20:41 3 Aprile 2024

Sferzata di TEMPORALI già ad inizio settimana?

Prende piede l'ipotesi maltempo dopo il caldo precoce! Ecco cosa ci dicono i modelli!

L’arrivo dell’alta pressione subtropicale su tutta Italia e gran parte dell’Europa centro orientale sembra ormai cosa fatta. Nel fine settimana, infatti, tutta la nostra penisola si ritroverà sotto l’egemonia dell’alta pressione nordafricana, che porterà a temperature decisamente elevate da nord a sud, anche con punte superiori ai 30°, come se ci trovassimo in estate.

Le temperature più alte le raggiungeremo nelle zone interne del centro-sud e delle isole maggiori, dove tra sabato e domenica e lunedì potremmo sfiorare clamorosamente anche punte di 32 o 33°. La calura nordafricana raggiungerà anche il nord, in maniera più efficace sull’Emilia Romagna, dove sfioreremo i 30 o 31°, mentre sul resto del nord avremo temperature attorno ai 24-28°.

Temperature così alte ad inizio Aprile è chiaro che potrebbero rappresentare un problema nel momento in cui si inseriscono correnti più fredde in alta quota provenienti dal nord Atlantico, cosa del tutto lecita in questa fase dell’anno.

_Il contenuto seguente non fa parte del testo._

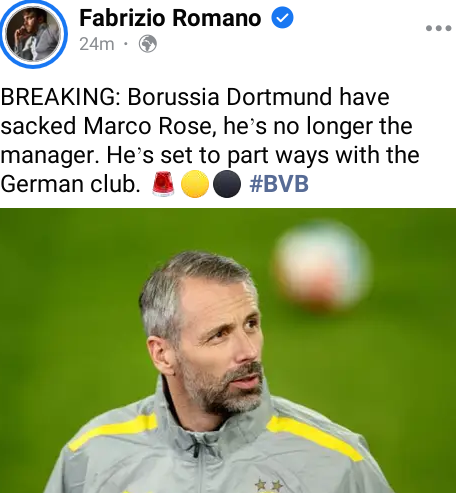Click the yellow circle emoji
456x493 pixels.
[195, 184]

Questo rischio infatti potrebbe concretizzarsi già ad inizio prossima settimana, quando una perturbazione proveniente dal nord Atlantico rischia di raggiungere prima la Francia e l’Europa centrale e successivamente anche la nostra penisola a partire dal Nord Italia. Il modello americano gfs propone la discesa di questo nucleo fresco in alta quota che raggiungerebbe il nord il 9 Aprile favorendo la formazione di temporali anche forti specie al nord-ovest.

Considerando i forti contrasti termici che ne verrebbero fuori tra l’aria fredda in arrivo alle alte quote e le temperature molto alte presenti nei bassi strati, potremmo imbatterci in fenomeni particolarmente intensi come grandinate di grosse dimensioni, forti raffiche di vento e anche locali nubifragi. Osservando la mappa delle precipitazioni previste fino al prossimo martedì, possiamo notare una maggior concentrazione di accumuli sul nord-ovest, ovvero i settori più esposti a questi locali ma intensi temporali determinati dall’arrivo di aria più fredda da ovest.

Naturalmente è ancora molto presto per capire l’esatta traiettoria di questa perturbazione, che potrebbe essere rivalutata nei prossimi aggiornamenti.